▸ **TEXT**
- - - - -

Cook County, Illinois: Effective April 1, 2013,
Cook County will impose a non-titled tangible personal property use
tax on tangible personal property used in Cook County that was
purchased outside of Cook County (e.g., computers,
furniture, pencils, construction materials, equipment, etc.). The
tax rate is 1.25 percent of the property's value when first
used in the county, which will likely be determined by its purchase
price. No credit for other state or local taxes paid is allowed
under the county tax. The purchaser is required to pay the tax
monthly to the Cook County Department of Revenue. The first $3,500
in value of annual purchases (basically a $43.75 tax credit) is not
subject to tax. Certain other exemptions also apply. While
businesses doing business in Cook County must register for the tax,
both businesses and individuals are liable for the tax and must
file returns if tax is due.
There are significant questions about the legality of the tax,
but until the tax is enjoined or struck down by the courts,
businesses in Cook County should be aware of its provisions and
this new tax filing obligation.

- - - - -

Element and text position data

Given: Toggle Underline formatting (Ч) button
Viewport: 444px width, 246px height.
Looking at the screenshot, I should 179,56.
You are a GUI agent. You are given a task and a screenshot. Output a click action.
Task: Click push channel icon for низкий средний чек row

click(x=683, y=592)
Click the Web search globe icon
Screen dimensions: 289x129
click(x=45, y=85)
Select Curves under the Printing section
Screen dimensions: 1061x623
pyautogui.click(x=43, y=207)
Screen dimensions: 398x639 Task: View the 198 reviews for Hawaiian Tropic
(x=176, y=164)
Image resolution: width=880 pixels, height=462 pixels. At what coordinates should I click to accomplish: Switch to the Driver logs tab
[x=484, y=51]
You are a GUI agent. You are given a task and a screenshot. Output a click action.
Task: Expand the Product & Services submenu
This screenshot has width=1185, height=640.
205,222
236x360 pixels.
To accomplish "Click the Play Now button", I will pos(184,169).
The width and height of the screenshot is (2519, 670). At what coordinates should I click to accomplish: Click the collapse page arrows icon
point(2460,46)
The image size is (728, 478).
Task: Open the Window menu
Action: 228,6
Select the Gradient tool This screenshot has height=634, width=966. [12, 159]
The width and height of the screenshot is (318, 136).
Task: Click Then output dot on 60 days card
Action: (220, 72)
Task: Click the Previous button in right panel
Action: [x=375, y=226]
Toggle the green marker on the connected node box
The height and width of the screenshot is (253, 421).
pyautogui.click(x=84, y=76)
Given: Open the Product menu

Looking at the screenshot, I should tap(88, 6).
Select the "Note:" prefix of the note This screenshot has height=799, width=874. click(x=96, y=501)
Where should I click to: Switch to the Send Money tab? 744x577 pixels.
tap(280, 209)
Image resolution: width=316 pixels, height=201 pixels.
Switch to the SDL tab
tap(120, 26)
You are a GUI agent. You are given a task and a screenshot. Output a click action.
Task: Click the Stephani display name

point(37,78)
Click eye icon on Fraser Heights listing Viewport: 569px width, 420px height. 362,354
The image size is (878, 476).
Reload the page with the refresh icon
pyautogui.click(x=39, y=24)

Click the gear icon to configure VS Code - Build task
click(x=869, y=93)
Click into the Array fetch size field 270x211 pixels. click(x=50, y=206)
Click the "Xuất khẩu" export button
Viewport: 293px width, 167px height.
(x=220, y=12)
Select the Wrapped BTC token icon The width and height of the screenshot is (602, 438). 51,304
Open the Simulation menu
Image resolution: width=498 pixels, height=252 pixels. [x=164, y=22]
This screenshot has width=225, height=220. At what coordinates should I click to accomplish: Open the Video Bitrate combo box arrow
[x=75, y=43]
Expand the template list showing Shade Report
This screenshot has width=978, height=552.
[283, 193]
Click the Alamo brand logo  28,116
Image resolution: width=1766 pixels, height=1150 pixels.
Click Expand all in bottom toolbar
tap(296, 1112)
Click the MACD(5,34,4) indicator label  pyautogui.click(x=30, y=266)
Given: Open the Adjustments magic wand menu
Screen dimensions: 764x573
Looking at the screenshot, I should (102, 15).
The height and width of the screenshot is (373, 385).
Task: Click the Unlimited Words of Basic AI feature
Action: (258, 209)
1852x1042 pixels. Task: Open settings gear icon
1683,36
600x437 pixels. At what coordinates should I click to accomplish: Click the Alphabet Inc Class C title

- - - - -

▸ **WHAT THE TASK REQUIRES**
Return, word for word, the part of the Cook County use tax text that opens with the words containing "There are significant" and closes with "tax filing obligation.".

▸ **ANSWER FOR THE TASK**
There are significant questions about the legality of the tax,
but until the tax is enjoined or struck down by the courts,
businesses in Cook County should be aware of its provisions and
this new tax filing obligation.